Jak dobierać żakiety?
Jeden sprawdzony model
Jeżeli w marynarkach chodzimy bardzo rzadko i potrzebujemy w zasadzie tylko jednego żakietu na wszystkie okazje, najlepszy będzie zakup klasycznego fasonu. Prosty krój, wcięcie w talii, nieduże klapy, długość do połowy bioder – taki model jest zawsze na czasie, pasuje do spodni i spódnicy, jest odpowiedni na każdą okazję. Wybierajmy przy tym dobry gatunkowo materiał, tak by żakiet zawsze wyglądał idealnie.
Kolor takiej uniwersalnej marynarki powinien być neutralny i stonowany. Dobre będą odcienie szarości, ładnie komponujące się z innymi kolorami, albo beże. Czarny żakiet również się sprawdzi, tyle że jest to kolor poważny, co prezentuje się niezbyt korzystnie przy swobodniejszym ubiorze. Czerń sprawdzi się raczej wtedy, gdy na co dzień nosimy się w ciemnych barwach. Przy bardziej zróżnicowanej kolorystycznie garderobie lepsze będą szarości.
Jak dobieramy rozmiar żakietu?
Żakiet kupujemy w tym rozmiarze, w jakim są nasze ubrania. Marynarkę oczywiście zawsze przymierzamy i sprawdzamy, czy faktycznie idealnie na nas leży. W klasycznym żakiecie rękawy powinny zasłaniać nam nadgarstki. Zapięta marynarka ma być dopasowana na całej swojej długości. Panie z dużym biustem powinny wybierać marynarki, które są dostatecznie szerokie w tej części, a jeśli dolna część żakietu jest za szeroka, można ją zwęzić w zakładzie krawieckim – w drugą stronę raczej trudno będzie dokonać poprawek, a rozchodząca się na biuście marynarka jest daleka od elegancji.
Marynarka, chociaż dopasowana do ciała, nie może w żaden sposób krępować naszych ruchów. Musi być wygodna, również wtedy, kiedy się ruszamy. By to sprawdzić, wystarczy po założeniu i zapięciu marynarki podnieść do góry obie ręce. Jeśli materiał się ciągnie i nie możemy wyciągnąć rąk na całą długość, żakiet jest za wąski i należy sięgnąć po większy rozmiar. Tak samo postępujemy również wtedy, gdy nie możemy swobodnie obracać tułowiem i przy każdym skręcie marynarka mocno się marszczy.

## Dostarczone dane
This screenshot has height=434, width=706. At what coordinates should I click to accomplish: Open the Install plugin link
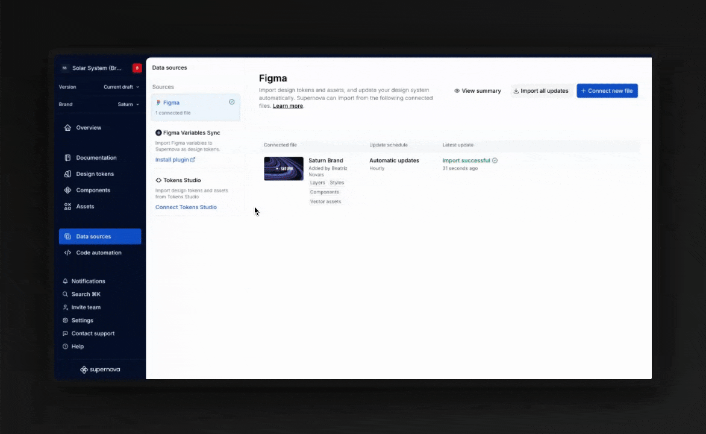(x=175, y=160)
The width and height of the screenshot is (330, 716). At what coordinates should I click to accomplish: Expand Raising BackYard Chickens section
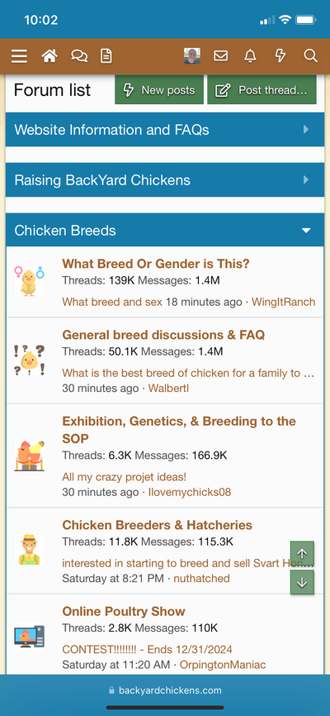click(x=165, y=180)

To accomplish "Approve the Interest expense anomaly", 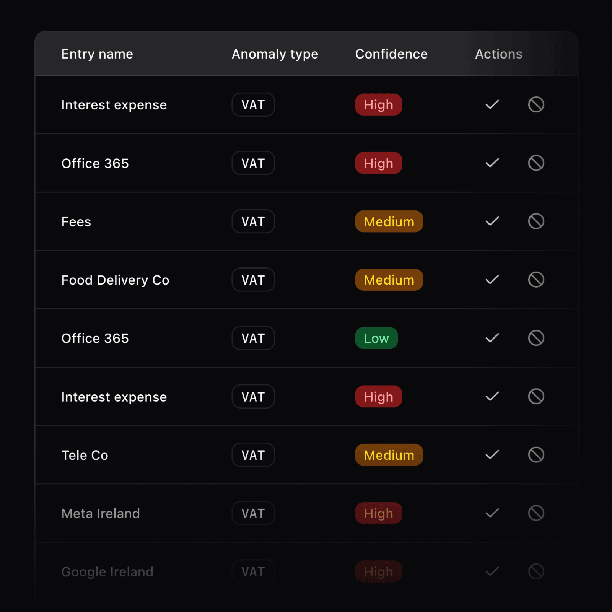I will 492,104.
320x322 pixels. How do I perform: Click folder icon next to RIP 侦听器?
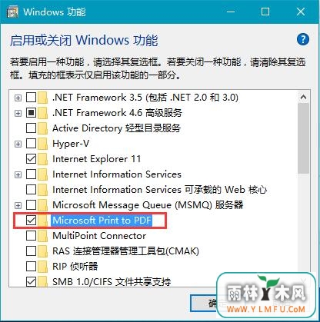(x=42, y=267)
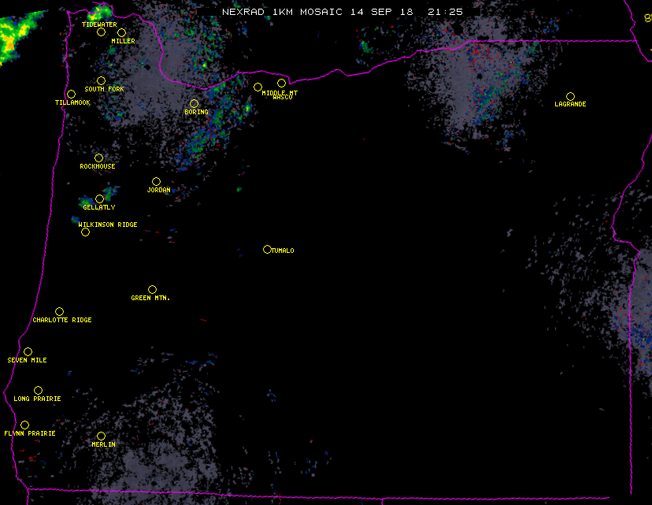Select the Wasco station circle marker
The image size is (652, 505).
[281, 84]
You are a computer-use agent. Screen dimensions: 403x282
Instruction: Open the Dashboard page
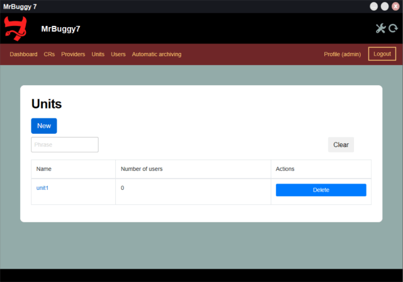coord(23,54)
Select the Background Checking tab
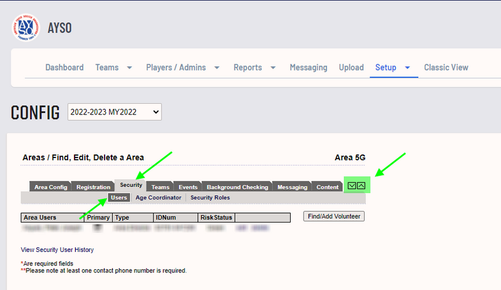 [237, 187]
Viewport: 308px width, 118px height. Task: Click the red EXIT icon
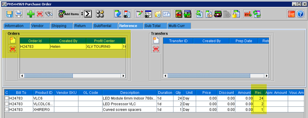tap(291, 14)
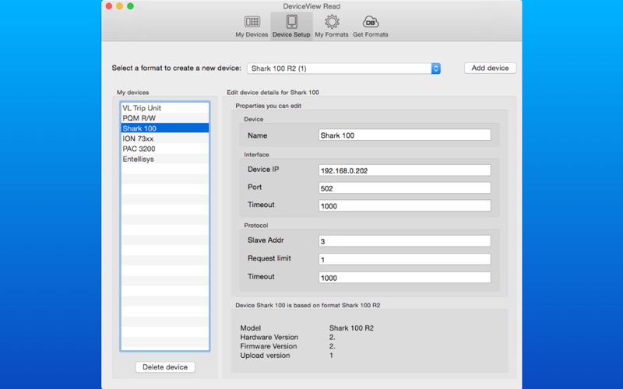
Task: Click the device Name input field
Action: tap(404, 135)
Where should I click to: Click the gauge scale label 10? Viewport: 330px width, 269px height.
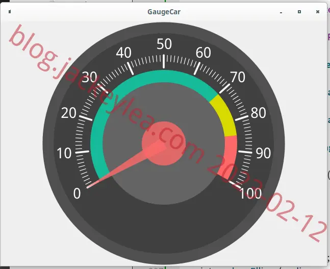pyautogui.click(x=64, y=153)
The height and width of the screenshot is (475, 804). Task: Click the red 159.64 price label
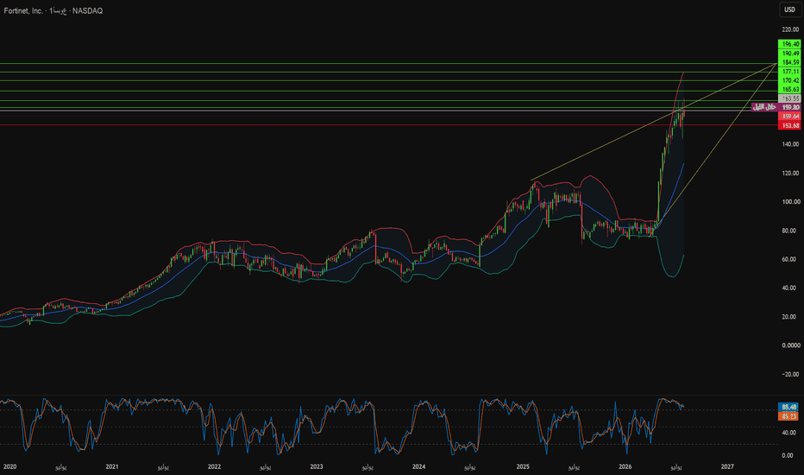click(x=789, y=117)
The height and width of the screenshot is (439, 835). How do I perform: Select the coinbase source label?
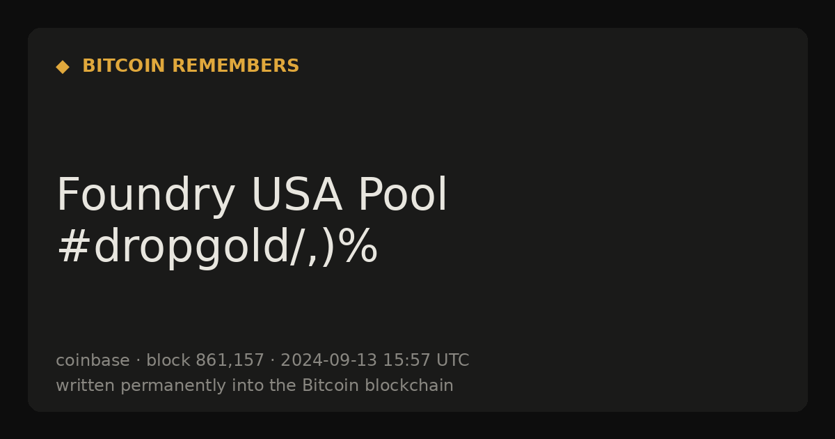pos(93,361)
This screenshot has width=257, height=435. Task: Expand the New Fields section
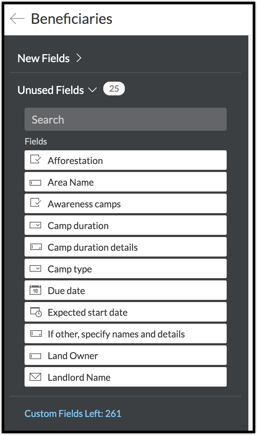(50, 58)
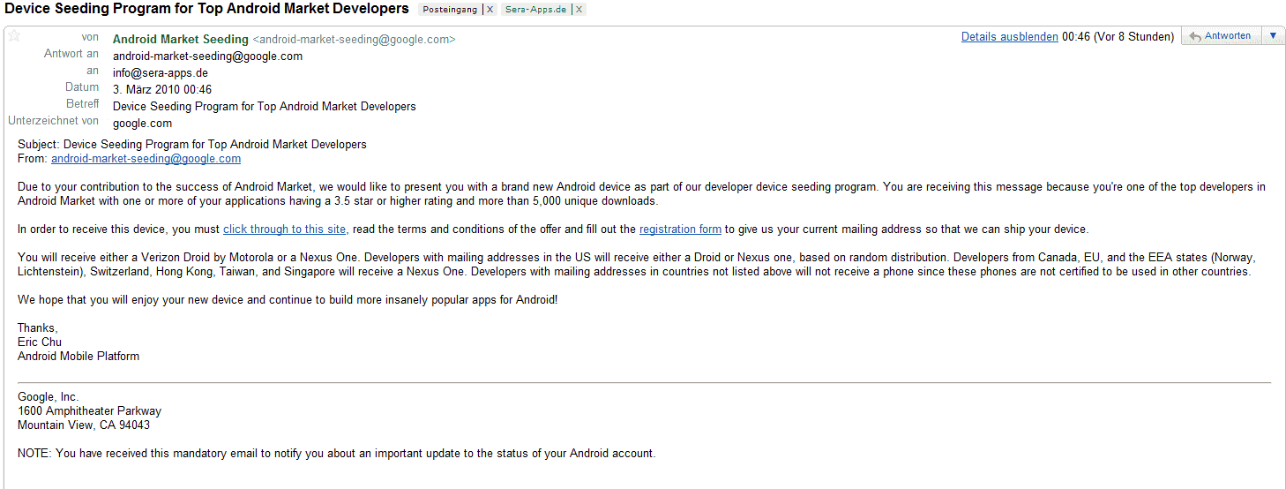Open the registration form link

click(x=680, y=229)
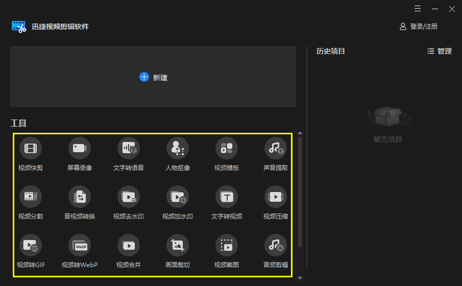Image resolution: width=462 pixels, height=286 pixels.
Task: Open the 管理 history management option
Action: pyautogui.click(x=440, y=51)
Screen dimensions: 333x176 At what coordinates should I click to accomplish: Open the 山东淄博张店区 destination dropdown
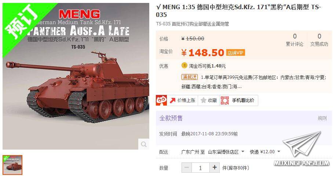[x=226, y=152]
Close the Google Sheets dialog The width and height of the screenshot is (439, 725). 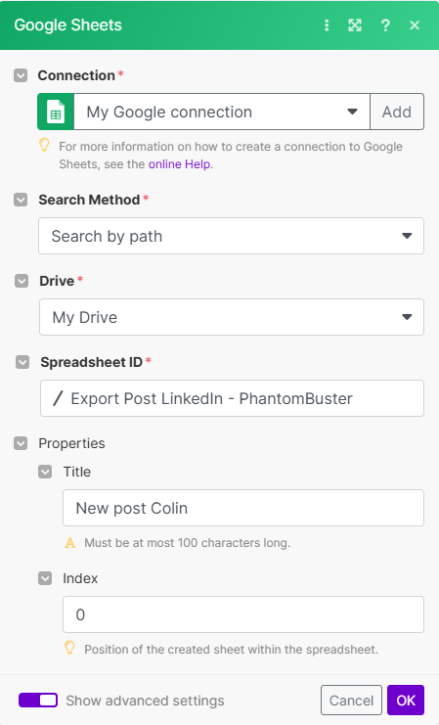click(x=415, y=25)
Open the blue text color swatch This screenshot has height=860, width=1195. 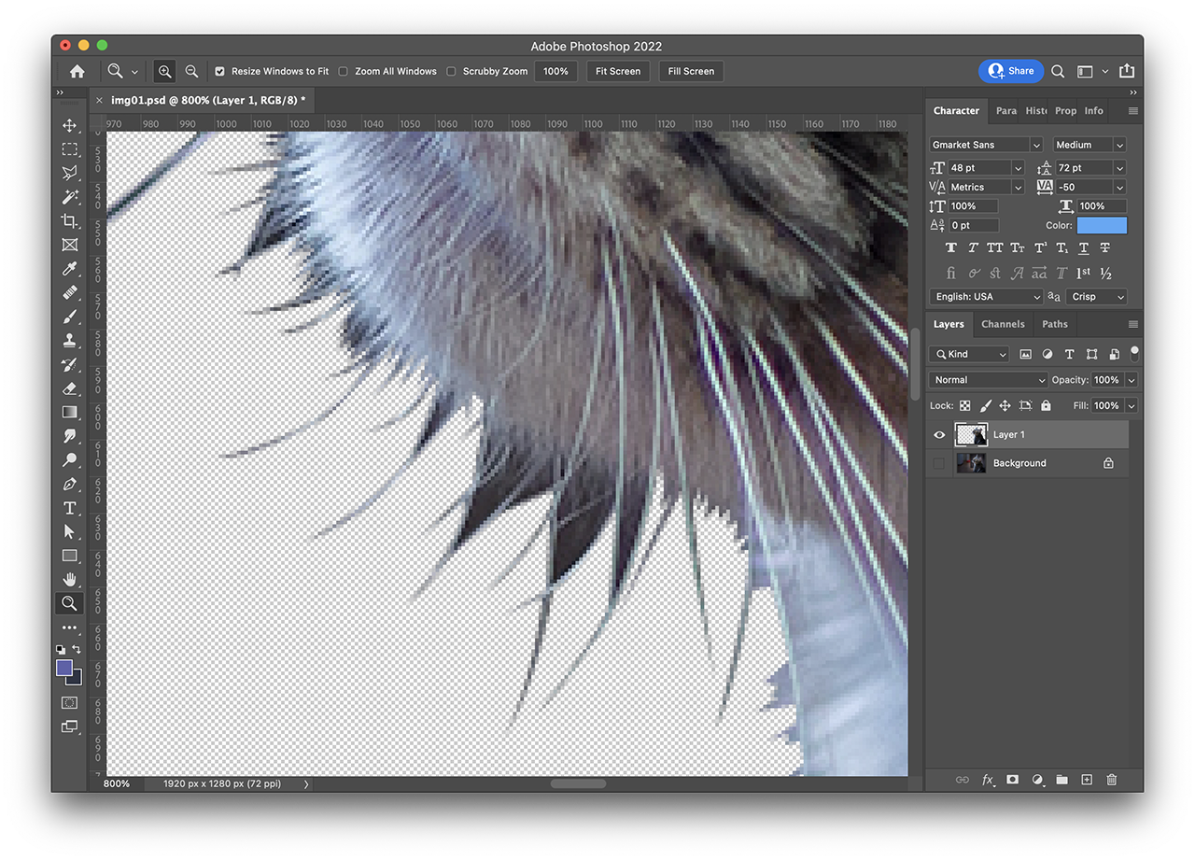1102,225
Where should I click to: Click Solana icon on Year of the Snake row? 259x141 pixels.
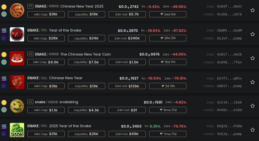coord(4,31)
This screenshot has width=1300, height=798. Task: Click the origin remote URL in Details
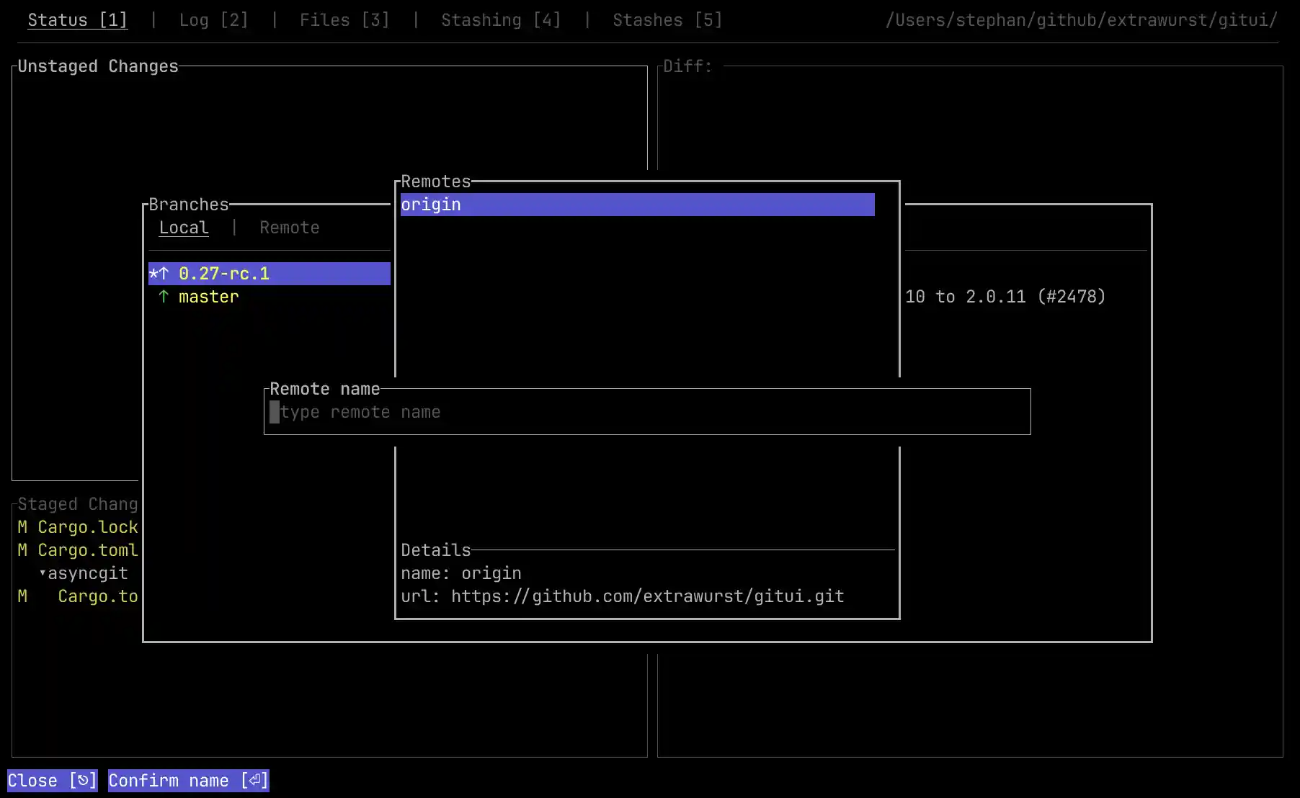click(x=647, y=596)
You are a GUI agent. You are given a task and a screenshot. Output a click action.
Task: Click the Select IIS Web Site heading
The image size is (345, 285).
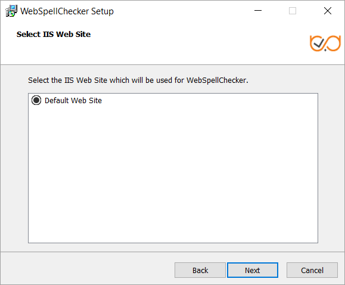(x=54, y=35)
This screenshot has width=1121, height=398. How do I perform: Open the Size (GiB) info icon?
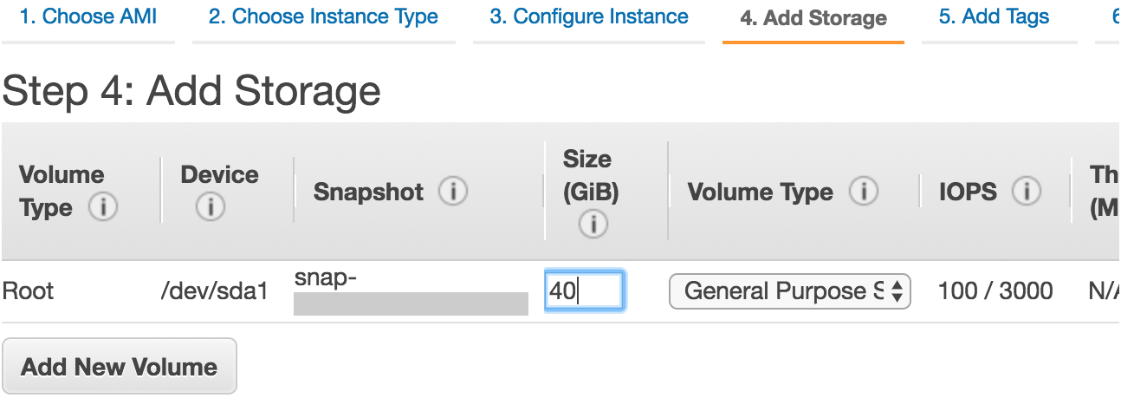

## Wykonaj polecenia
**A)** Przedstaw w formie listy akapit tekstu o doborze żakietów, który zaczyna się od słów „Marynarka, chociaż dopasowana do ciała”. Zachowaj jego główne informacje.
**B)** Przepisz dokładnie fragment tekstu o doborze żakietów między słowami „Jeden sprawdzony model” a „zawsze wyglądał idealnie.”, łącznie z nimi.
**C)** Napisz ciąg dalszy tekstu o doborze żakietów od miejsca, w którym się kończy.

## Lista odpowiedzi
**A)**
- Marynarka może być dopasowana do ciała, ale nie może krępować ruchów. Ma być wygodna także w ruchu.
- Aby to sprawdzić, należy założyć i zapiąć marynarkę, a potem podnieść do góry obie ręce.
- Jeśli materiał się ciągnie i nie da się wyciągnąć rąk na całą długość, żakiet jest za wąski i trzeba wziąć większy rozmiar.
- Większy rozmiar trzeba wybrać także wtedy, gdy nie można swobodnie obracać tułowiem, a marynarka przy każdym skręcie mocno się marszczy.

**B)**
Jeden sprawdzony model
Jeżeli w marynarkach chodzimy bardzo rzadko i potrzebujemy w zasadzie tylko jednego żakietu na wszystkie okazje, najlepszy będzie zakup klasycznego fasonu. Prosty krój, wcięcie w talii, nieduże klapy, długość do połowy bioder – taki model jest zawsze na czasie, pasuje do spodni i spódnicy, jest odpowiedni na każdą okazję. Wybierajmy przy tym dobry gatunkowo materiał, tak by żakiet zawsze wyglądał idealnie.

**C)**
Naturalne tkaniny najlepsze
Bez wątpienia najprzyjemniejsze do noszenia są żakiety damskie uszyte z naturalnych tkanin. Sztuczne włókna są tańsze, ale gorzej się układają, a przede wszystkim nie zapewniają dostatecznego komfortu. W tkaninach syntetycznych skóra gorzej oddycha i dużo szybciej się pocimy, co w przypadku biurowych uniformów jest wyjątkowo uciążliwe.
Żakiet do pracy najlepiej jeśli jest z naturalnej wełny. To trwały materiał, długo utrzymujący swój kształt, odporny na mechacenie i przetarcia. Zimą wełna zapewnia przyjemne ciepło, latem, dzięki przewiewnej strukturze, chroni przed przegrzaniem.
Na żakiety bardziej casualowe, noszone np. do dżinsów i codziennych sukienek, nada się bawełna. To materiał pozwalający skórze oddychać, przyjemny w dotyku, ładnie układający się na figurze. Cienka bawełna jest odpowiednia na lato, na zimę wybierajmy marynarki z grubszej bawełny, np. z modnego sztruksu.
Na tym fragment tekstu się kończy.